The next question is from Deepak Narnolia from Birla Sun Life Insurance. Please go ahead.

Deepak Narnolia: I had one question on your profit margin. Probably you have discussed this in the past also. But I just wanted some light on that. Your standalone margin you have been reporting a 24%, 25% kind of margin in the last three quarters and your gross margin to sales were somewhere around 44%, 45%. All of a sudden, it has increased, and I remember you have been mentioning that you would be making this kind of margin in the India business. So, what has happened – is something surprised you or like if commodity increase has happened, then was it not known to the management, something like that?

Tarak Patel: That's a good question and I am glad that people keep track of what I say, but yes, I did believe, and I think it was more from a yearly kind of number we still believe 20% plus is something that we can maintain as a standalone number in terms of EBITDA. There was a one-time cost of the gas price increases which were not considered. Obviously, that has had an impact and two, I would say would be the investments really that we are making in both Vatva and in Hyderabad, that have kind of impacted profitability also in this quarter. But definitely there has been an impact in steel prices. Currently, we were enjoying steel prices which we had got a few quarters go, we are consuming those. And as Manish said, that as we start consuming, the newer plate, our kind of weighted average cost went up and we saw a kind of decrease in profitability. Now to be honest with you, 25%, 27% EBITDA margin was obviously something that was probably not sustainable. I think around 20% mark is something that we do aim to do. Glass Lining, obviously, that is a little bit more lucrative for us and I think we have maintained the margins there. With the export business coming in, also we believe that glass lined will continue to improve and we do believe that once the steel price begins to taper, you will see some improvement. So, like I mentioned to you, yes, it's not a structural change in the business. It's more of a short-term impact due to material prices. I don't think we will be the only industries which are impacted by such cost I think it is probably something that will happen across the board. Now, we need to kind of really focus on how do we bring it back by looking at our own efficiency improvements, do we have levers available, do we have buckets available where we can start working on to make sure that internally also that we are very cost conscious.
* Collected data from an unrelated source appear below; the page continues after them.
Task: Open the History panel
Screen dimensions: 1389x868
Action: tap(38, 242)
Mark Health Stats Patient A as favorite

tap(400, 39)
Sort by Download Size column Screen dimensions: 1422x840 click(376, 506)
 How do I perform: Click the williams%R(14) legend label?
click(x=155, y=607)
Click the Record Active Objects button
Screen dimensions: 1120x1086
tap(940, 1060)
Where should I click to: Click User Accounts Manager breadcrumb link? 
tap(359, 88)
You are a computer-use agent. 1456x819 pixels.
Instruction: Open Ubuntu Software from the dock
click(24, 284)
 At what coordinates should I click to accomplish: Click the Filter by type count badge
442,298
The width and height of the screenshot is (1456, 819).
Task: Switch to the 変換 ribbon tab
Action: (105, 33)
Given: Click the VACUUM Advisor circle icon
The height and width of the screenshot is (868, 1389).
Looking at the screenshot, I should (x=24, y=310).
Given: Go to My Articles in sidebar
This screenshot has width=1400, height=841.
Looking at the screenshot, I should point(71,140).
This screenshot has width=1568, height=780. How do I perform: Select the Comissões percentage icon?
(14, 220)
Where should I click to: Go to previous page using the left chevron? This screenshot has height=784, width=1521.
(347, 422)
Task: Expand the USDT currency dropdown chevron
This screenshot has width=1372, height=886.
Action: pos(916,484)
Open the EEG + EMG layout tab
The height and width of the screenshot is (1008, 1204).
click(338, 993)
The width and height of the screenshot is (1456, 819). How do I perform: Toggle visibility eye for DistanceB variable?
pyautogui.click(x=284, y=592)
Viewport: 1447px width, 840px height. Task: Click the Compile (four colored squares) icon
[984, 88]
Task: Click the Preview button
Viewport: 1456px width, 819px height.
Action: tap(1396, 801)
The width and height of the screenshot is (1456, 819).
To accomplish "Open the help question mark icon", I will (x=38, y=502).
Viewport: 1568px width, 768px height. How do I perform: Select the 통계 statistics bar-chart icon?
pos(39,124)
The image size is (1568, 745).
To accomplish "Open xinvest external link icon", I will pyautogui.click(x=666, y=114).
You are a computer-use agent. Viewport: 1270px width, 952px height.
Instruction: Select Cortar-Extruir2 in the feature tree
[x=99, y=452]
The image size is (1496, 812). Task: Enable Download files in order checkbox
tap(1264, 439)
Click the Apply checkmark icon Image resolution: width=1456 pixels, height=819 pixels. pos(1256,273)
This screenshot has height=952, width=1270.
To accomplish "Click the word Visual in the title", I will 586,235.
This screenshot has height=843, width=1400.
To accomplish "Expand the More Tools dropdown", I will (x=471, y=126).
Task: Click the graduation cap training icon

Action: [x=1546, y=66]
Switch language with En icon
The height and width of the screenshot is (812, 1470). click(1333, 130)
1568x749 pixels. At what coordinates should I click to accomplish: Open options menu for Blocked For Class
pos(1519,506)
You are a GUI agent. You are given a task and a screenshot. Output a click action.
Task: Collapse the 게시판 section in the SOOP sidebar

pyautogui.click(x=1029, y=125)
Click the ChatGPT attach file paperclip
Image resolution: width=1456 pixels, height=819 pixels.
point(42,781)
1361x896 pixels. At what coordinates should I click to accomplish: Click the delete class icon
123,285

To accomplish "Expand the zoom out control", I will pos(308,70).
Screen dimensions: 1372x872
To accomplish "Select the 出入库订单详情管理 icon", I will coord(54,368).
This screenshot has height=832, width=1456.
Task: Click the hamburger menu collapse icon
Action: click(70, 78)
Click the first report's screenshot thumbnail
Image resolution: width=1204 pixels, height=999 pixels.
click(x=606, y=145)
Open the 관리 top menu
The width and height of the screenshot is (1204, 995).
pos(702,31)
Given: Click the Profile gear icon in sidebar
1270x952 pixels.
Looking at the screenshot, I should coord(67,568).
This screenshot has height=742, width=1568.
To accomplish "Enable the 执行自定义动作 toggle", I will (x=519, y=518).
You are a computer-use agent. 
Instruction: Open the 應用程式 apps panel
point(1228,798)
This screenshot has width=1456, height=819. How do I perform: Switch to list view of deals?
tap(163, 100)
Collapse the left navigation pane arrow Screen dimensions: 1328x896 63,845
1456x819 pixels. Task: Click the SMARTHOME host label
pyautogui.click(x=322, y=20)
Moderator: Ladies and gentlemen, that would be our last question for today. I now hand the conference over to the management for their closing comments. Thank you and over to you.

Priyanka Daga: Thank you, everybody for joining us. Stay safe and look forward to speaking to you during our next investor meeting. Thank you once again and good night.

Moderator: Ladies and gentlemen, on behalf of GMM Pfaudler Limited, that concludes this conference. Thank you all for joining us and you may now disconnect your lines.